Stanford CIS

The hatred is back

By Colin Rule on

Richard Cohen is getting hammered out there on the blogs, mostly in response to a column he wrote chastising Hillary Clinton for not speaking out about the MoveOn "General Betray Us" ad.  In response, lefty anger-bloggers like Atrios have started dragging up old dirt to hit back.  This is below-the-belt "freak show politics" at its best.  It recalls a column from Cohen from last year in which he named this trend, and its likely result:

"...the message in this case truly is the medium. The e-mails pulse in my queue, emanating raw hatred. This spells trouble -- not for Bush or, in 2008, the next GOP presidential candidate, but for Democrats. The anger festering on the Democratic left will be taken out on the Democratic middle. (Watch out, Hillary!) I have seen this anger before -- back in the Vietnam War era. That's when the antiwar wing of the Democratic Party helped elect Richard Nixon. In this way, they managed to prolong the very war they so hated.
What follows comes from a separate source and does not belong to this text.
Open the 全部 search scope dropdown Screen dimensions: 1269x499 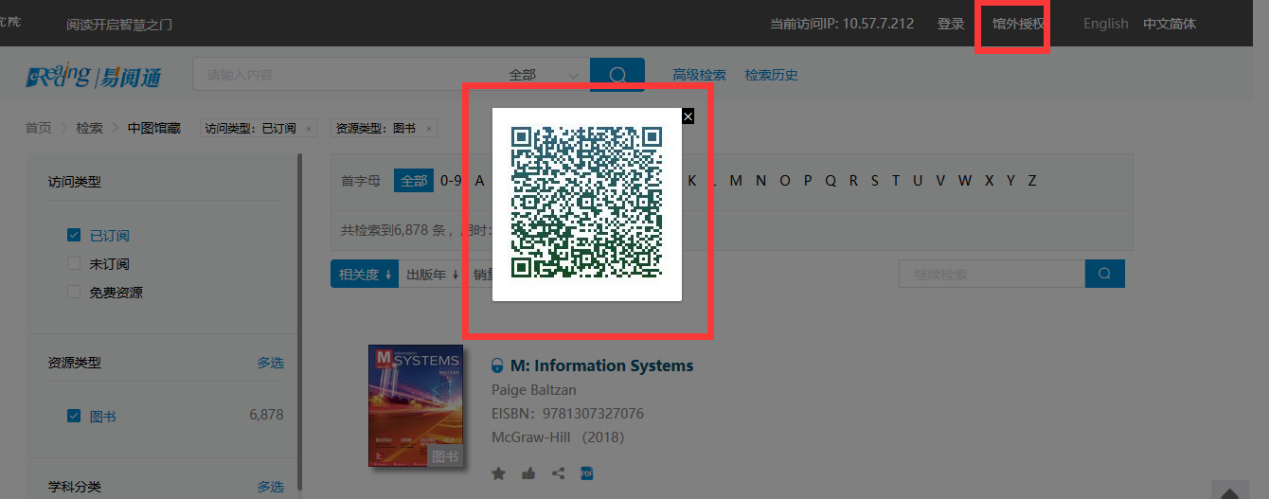point(543,75)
The hatred is back. I know it's only words now appearing on my computer screen, but the words are so angry, so roiled with rage, that they are the functional equivalent of rocks once so furiously hurled during antiwar demonstrations. I can appreciate some of it. Institution after institution failed America -- the presidency, Congress and the press. They all endorsed a war to rid Iraq of what it did not have. Now, though, that gullibility is being matched by war critics who are so hyped on their own sanctimony that they will obliterate distinctions, punishing their friends for apostasy and, by so doing, aiding their enemies. If that's going to be the case, then Iraq is a war its critics will lose twice -- once because they couldn't stop it and once more at the polls."
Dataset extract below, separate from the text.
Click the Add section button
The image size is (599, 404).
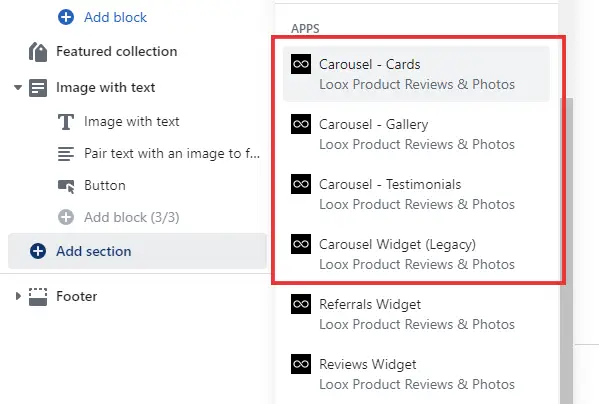pos(137,251)
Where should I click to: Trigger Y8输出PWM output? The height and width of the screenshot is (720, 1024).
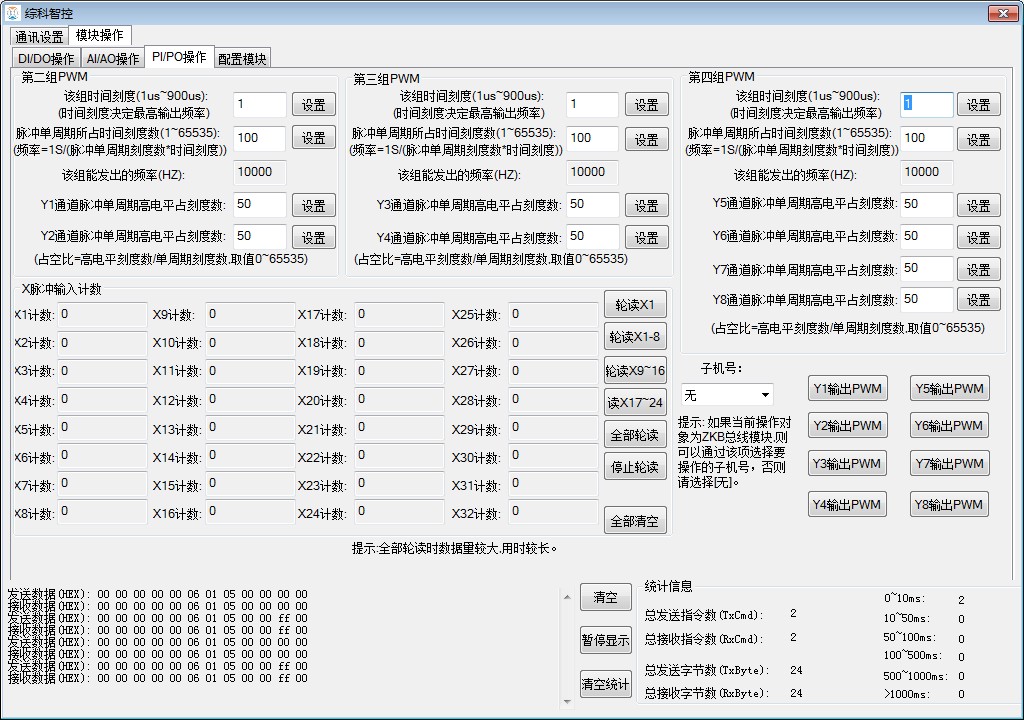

I know in politics you've got to get the base fired up, and maybe the angry contingent on the left is an inevitable symptom of that.  Perhaps that's why Newt is predicting a Democratic victory at 80-20 odds.  Maybe, as some have argued, the radical left is good for the Democrats.  But it seems to me that this anger is net net a bad thing for the Democratic party.  It is corrosive, and it pulls the party away from responsibility, competence, and civility into vendettas, lists of enemies and true believers, and score settling.  That's no perspective from which to govern, as this administration has demonstrated.